Which are the best cross-training activities?
There are lots of exercises which you can do at home, in the gym, or in the park to give overall fitness. But there are also particular sports and activities which you could include into your workout regime. The trick is to combine different activities and workouts so you’re working different muscle groups. If you enjoy running, consider cycling too, to give your leg muscles an aerobic workout without the impact that comes with running. Or if you have a slight injury from the gym, consider swimming as a low-impact form of exercise to allow your body to recover, while still keeping active. Here are some of the top cross-training activities to add to your workout routine. And most of them can be done outside!
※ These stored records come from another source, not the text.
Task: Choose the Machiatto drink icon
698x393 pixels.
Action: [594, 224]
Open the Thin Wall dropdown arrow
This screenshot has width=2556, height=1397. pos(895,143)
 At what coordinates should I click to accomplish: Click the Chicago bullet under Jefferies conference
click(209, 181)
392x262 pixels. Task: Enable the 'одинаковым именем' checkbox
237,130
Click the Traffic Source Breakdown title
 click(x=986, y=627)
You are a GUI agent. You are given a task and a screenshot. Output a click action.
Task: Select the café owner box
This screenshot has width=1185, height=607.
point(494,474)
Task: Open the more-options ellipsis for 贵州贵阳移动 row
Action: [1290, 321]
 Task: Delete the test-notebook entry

- Hiking: It can help improve your cardio fitness, muscle strength, balance, and coordination. And it can help boost bone density, since walking is a weight-bearing exercise.
- Cycling: Great for working your leg muscles and improving joint mobility. It’s also low impact, so it’s perfect exercise if you’re just starting to return to sport after injury.
- Swimming: This cheap, low-impact activity engages your core, and helps work your upper body. It also builds endurance, muscle strength, and cardiovascular fitness, making it the perfect exercise for all-round fitness.
- Weight-training: Lifting weights can help you target muscles you might not use in other sports and activities. It’s a great way to burn calories, gain muscle mass, decrease body fat, increase bone density, and can even enhance cardiovascular fitness.
- Yoga: Helps your flexibility and allows you to stretch muscles which might be tight from doing other sports. It also improves respiration, energy and vitality, and it helps to manage stress.
- Walking: This low-impact exercise can burn calories, strengthen the heart, and can help lower your blood sugar. It’s also great for boosting your energy, and your mood, especially if you make it social and invite some friends along.
- Dancing: A fun and exciting aerobic activity like Zumba helps strengthen your hip-stabilisers and calves, which is important for runners. It’s good for cardiovascular health, and improves coordination, agility, and flexibility.
- Kayaking: This low-intensity activity is another good one for those recovering from a leg injury. It increases muscle strength, particularly in the back, arms, shoulders, and chest, and is a good stress buster.
- Rollerblading: This fun aerobic activity is a great way to build endurance and tone your muscles. It’s good for balance and posture, and the faster you skate, the more calories you'll burn.
So if you don’t fancy a gym workout, there are lots of fun activities you can do outside. Natural light and fresh outdoor air invigorate and provide more energy for the mind and body. You’ll get the vitamin D you need to stay healthy, and to maintain strong bones. And you'll have a new appreciation for the natural beauty around you.